* SUPPLIED TEXT:
========
The lesson from Unlimited Blade Works is not that copies are automatically superior, but that copies can exploit different rules. Shirou’s swords are cheaper, faster, and endlessly adaptable. Airplanes do the same: rigid wings, fuel, and turbines beat feathers for crossing oceans.
So dismissing AI reasoning because it is “just statistical mimicry” repeats Gilgamesh’s error. The key question is not whether a model retraces human logic step-for-step, but whether its method reliably lands on sound conclusions. If a non-human path proves more scalable—less prone to fatigue, bias, or oversight—do we still care that it isn’t “real” reasoning?
If It Works, Does It Matter How?
To many, true intelligence requires doing things the way humans do – anything less is just a clever trick. But functional reality tends to trump philosophical purity. We don’t insist that a plane prove its worth by flapping wings; we care that it flies us from New York to London safely. Likewise, if an AI system can diagnose diseases or navigate a car more reliably than a person, does it really matter that it arrived at the result via pattern recognition rather than a human-style thought process? In practical terms, outcomes often matter more than methods.
Some argue that unless an AI thinks exactly like a person, it’s not truly “reasoning” – that it’s just simulating thought. The Apple study gives ammunition to that criticism, showing that today's AIs are indeed mere simulators hitting hard limits. However, simulation can have its own power. A flight simulator isn’t a real plane, but it can teach a pilot to handle real aircraft. In a similar way, an AI’s shallow reasoning simulation might, with improvement, solve real problems even if it lacks a human’s understanding. The ultimate test of intelligence may not be whether the process feels like human reasoning on the inside, but whether the results work on the outside. As long as the function is fulfilled – as long as the plane flies – the underlying mechanism need not mirror nature’s. In fact, it might exceed nature’s. An AI that “thinks” differently could avoid the cognitive blind spots and biases we humans are prone to. Its very alienness could become an advantage, enabling it to find solutions we’d miss.
========
* GIVEN MATERIAL:
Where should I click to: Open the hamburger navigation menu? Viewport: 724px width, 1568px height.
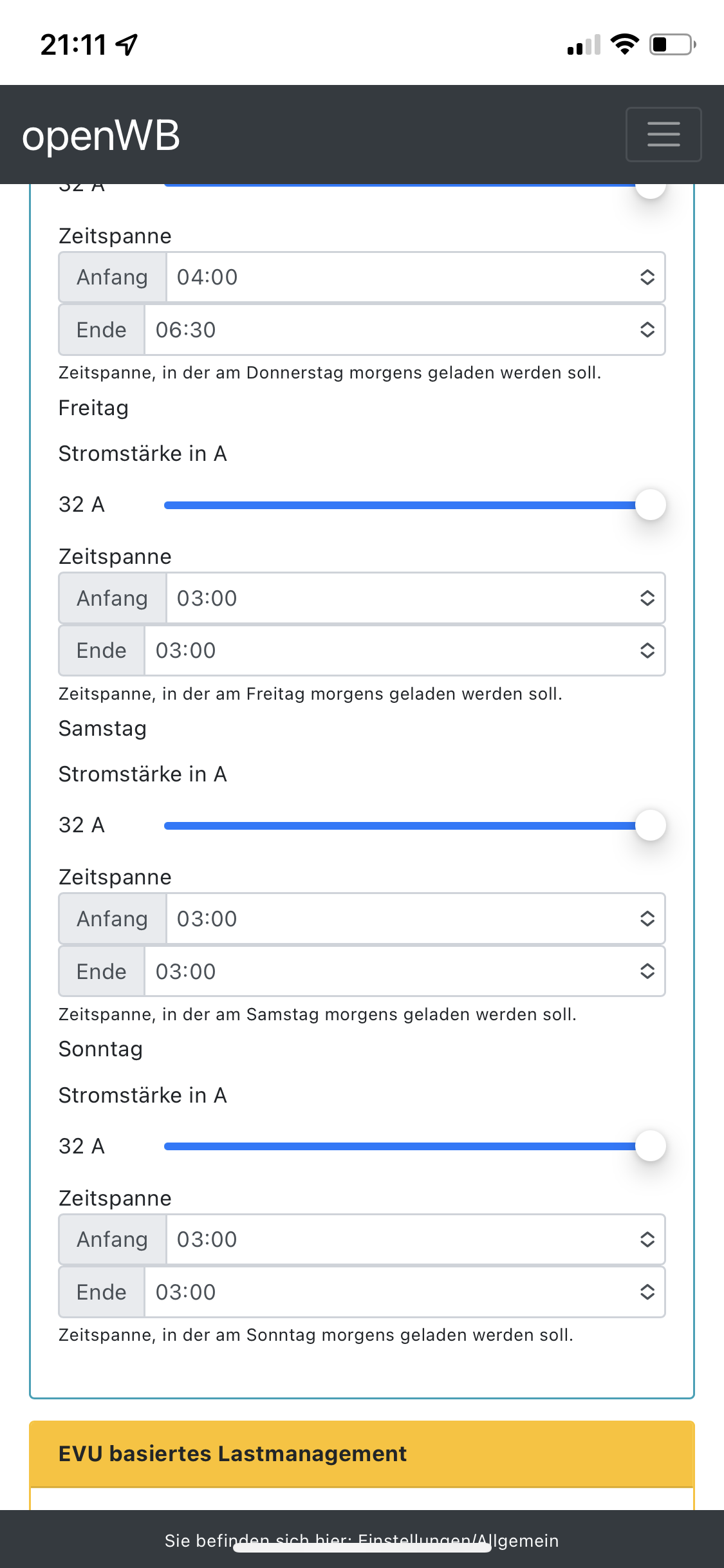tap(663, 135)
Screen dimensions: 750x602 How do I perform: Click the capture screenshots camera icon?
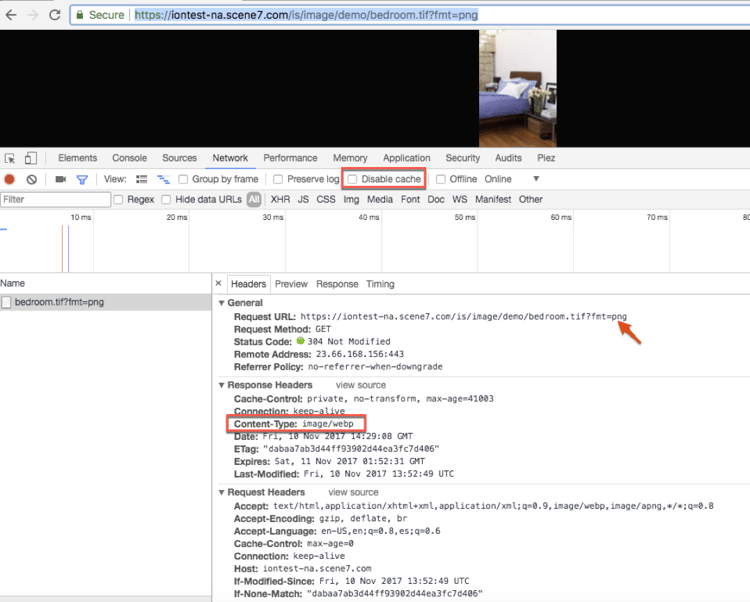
========
* ASSIGNED TASK 1: Can you rewrite the paragraph of the passage on AI reasoning that begins "To many, true intelligence requires" as a brief bulleted list that keeps its main facts?
* ASSIGNED TASK 2: Would you return the part of the passage on AI reasoning from "The lesson from" to "It Matter How?", copied word for word?

* ANSWER 1:
- Many believe true intelligence means doing things the way humans do, and anything less is a clever trick.
- Functional reality tends to outweigh philosophical purity.
- A plane isn't required to flap its wings. What matters is that it flies people safely from New York to London.
- If an AI diagnoses diseases or drives a car more reliably than a person, reaching the result through pattern recognition rather than human-style thought may not matter.
- In practice, outcomes often matter more than methods.

* ANSWER 2:
The lesson from Unlimited Blade Works is not that copies are automatically superior, but that copies can exploit different rules. Shirou’s swords are cheaper, faster, and endlessly adaptable. Airplanes do the same: rigid wings, fuel, and turbines beat feathers for crossing oceans.
So dismissing AI reasoning because it is “just statistical mimicry” repeats Gilgamesh’s error. The key question is not whether a model retraces human logic step-for-step, but whether its method reliably lands on sound conclusions. If a non-human path proves more scalable—less prone to fatigue, bias, or oversight—do we still care that it isn’t “real” reasoning?
If It Works, Does It Matter How?